At the time, Robinson’s photos of the camps were completely unknown in Spain, although months after she shot them, they did appear in the U.S. in a small spread in Life magazine. Cate-Arries took pains to ensure that the photos now included in the Spanish-language book would reach a wider audience in the home country of the exiles whom Robinson had captured with her camera.

Spain's war was the watershed mark for Robinson, like so many of her generation.

“She was born in 1910, and so was a young woman during the 1930s when Spain’s war began. She was very strongly involved with that group of New York intellectuals, artists and writers who were part of the American Left fighting for issues of equality and social justice in this country. And a lot of the issues over there reminded them of what was happening here.”

Robinson focused primarily on two groups of people the Life spread ignored: orphans and young, strong, virile men who didn’t fit the stereotype of concentration-camp exile.

“In the case of the men, she was taking these photos to try and help Spanish officials in exile make a case to other countries for immigration, especially Mexico, which eventually received more than 25,000 refugees,” she said. “She wanted those photos to say ‘our refugees are hard-working, healthy and ready to hit the ground running.”

Cate-Arries said that even after all these years, there is enormous interest and passion on the part of many Spaniards for the time of the war and exile of 1939, and especially among those whose families lost the war.

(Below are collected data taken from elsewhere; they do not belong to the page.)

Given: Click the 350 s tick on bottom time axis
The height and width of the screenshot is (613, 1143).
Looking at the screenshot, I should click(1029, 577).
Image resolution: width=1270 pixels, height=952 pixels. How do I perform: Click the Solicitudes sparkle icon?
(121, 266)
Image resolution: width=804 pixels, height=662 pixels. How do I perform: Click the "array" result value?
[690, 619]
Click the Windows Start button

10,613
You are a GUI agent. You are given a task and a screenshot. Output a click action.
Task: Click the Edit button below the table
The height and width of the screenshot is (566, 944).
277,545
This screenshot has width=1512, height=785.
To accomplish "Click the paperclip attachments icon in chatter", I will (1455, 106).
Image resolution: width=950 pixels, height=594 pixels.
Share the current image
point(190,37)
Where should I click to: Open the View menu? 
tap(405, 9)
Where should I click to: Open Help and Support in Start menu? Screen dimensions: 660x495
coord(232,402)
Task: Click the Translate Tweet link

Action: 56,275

“One reason they feel so passionately about recovering the traumatic history of that time is because they want it to be officially recognized,” she said. “It’s not ‘The Exile Story,’ not ‘The Other Half’s Story.’ It’s the national story; it fills in the gaps of a nation’s history, and reminds the citizens of today's Spain that the struggle for democracy was waged decades earlier by the defenders of the Spanish Republic, behind barbed wire and beyond.”